Incremental, efficient linking with Wild. The Wild linker is an innovative new project that can help RDR be more effective by optimizing the linking step itself.

End-to-end Incremental Compilation. The current incremental system covers HIR and later phases but misses earlier work like name resolution. Extending incremental compilation to cover more phases and improving dependency tracking precision reduces unnecessary recompilation.

Shared artifacts across compilation modes. The cargo check command is a useful way to get compilation errors (it also powers rust-analyzer’s error reporting), but all the work that it does has to be redone when you later run cargo build or cargo test. The result is that people whose workflows include checking for errors, running lints, and running tests often wind up doing the same work over and over for each workflow.

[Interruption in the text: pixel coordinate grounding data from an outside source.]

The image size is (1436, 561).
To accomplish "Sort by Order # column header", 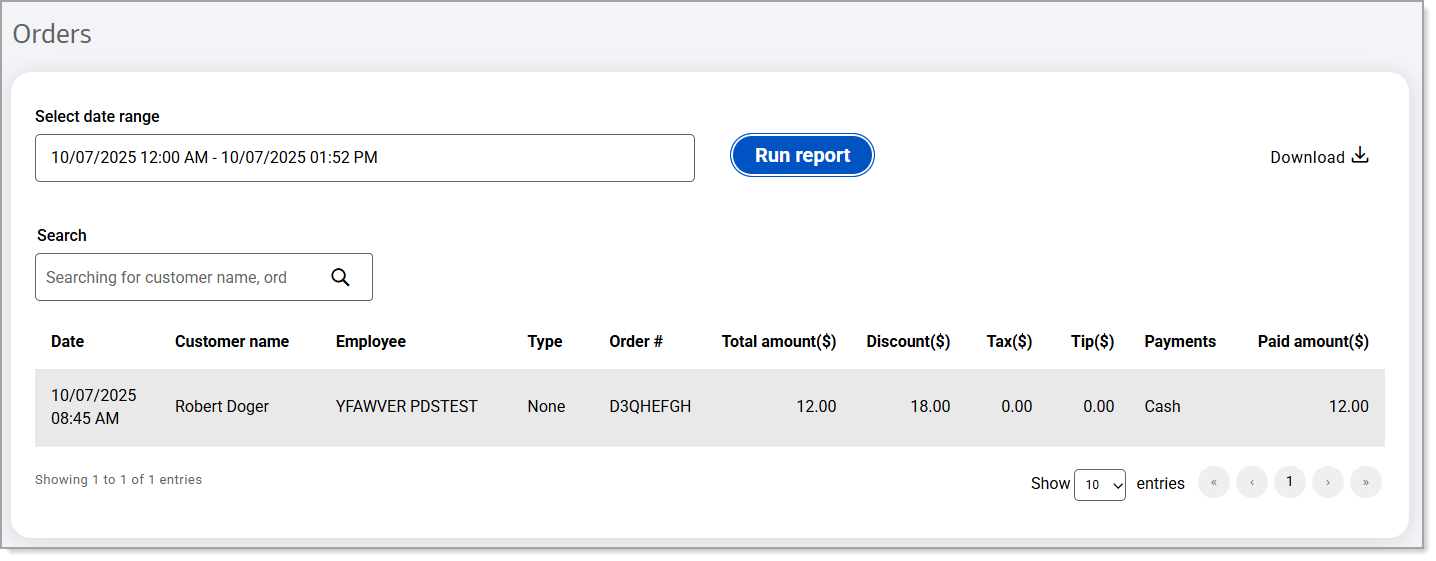I will pyautogui.click(x=636, y=341).
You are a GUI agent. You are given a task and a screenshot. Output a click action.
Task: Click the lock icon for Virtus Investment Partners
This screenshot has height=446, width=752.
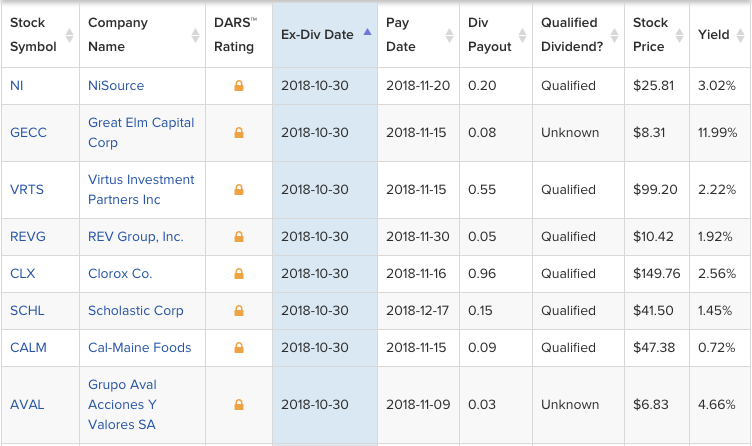(x=239, y=190)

Compiler performance optimizations. Profiling shows that compilation time is dominated by phases like trait resolution and type checking. Targeted optimizations to these bottlenecks can provide improvements across all build types without requiring architectural changes.

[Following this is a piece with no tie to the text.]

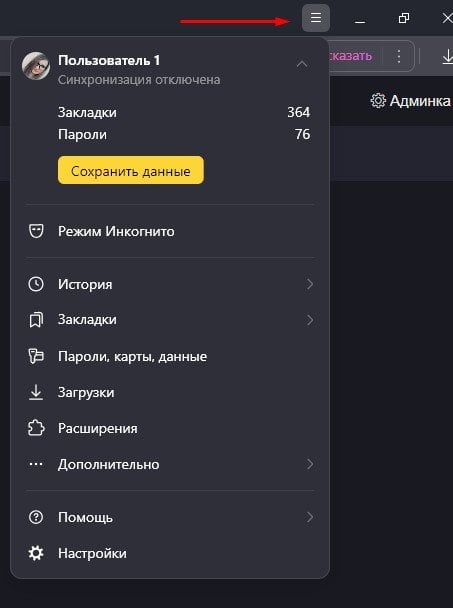Open the Админка link with gear
453x608 pixels.
click(411, 101)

Better build parallelization. Better coordination between Cargo and rustc can enable more aggressive parallelization and reduce coordination overhead, especially important for large workspaces with complex dependency graphs.

Crate slicing. The Rust compiler currently builds the entirety of your dependencies before it starts on your crate, even when you yourself only need a small part of that code. Experiments suggest that compiling just the subset of dependencies that are actually used can improve build times anywhere from 1.4x to 30x, but doing this optimization well will require rearchitecting the compiler.

Funding

GoalCostStatusWhat and why
Improve rustc_codegen_cranelift performance$75,000✅ FinalizedThis goal aims to improve the rust development experience through faster incremental code generation with rustc_codegen_cranelift.

Frequently asked questions

What about optimized/release builds?

These improvements primarily target debug builds where alternative backends provide the biggest wins. Optimized builds spend most time in LLVM optimization passes, which are harder to accelerate. However, frontend improvements and better parallelization will still provide meaningful speedups for release builds.

Will this help rust-analyzer?

Many of these improvements will directly benefit rust-analyzer, especially frontend parallelization and smarter incremental compilation. The overall reduction in compiler work will improve IDE responsiveness.

How much faster will builds get?

Alternative backends can provide significant improvements for debug builds, with additional gains from parallelization on multi-core machines. The exact speedup depends on the codebase characteristics and available hardware, but the goal is to make builds fast enough that they don’t interrupt development workflows.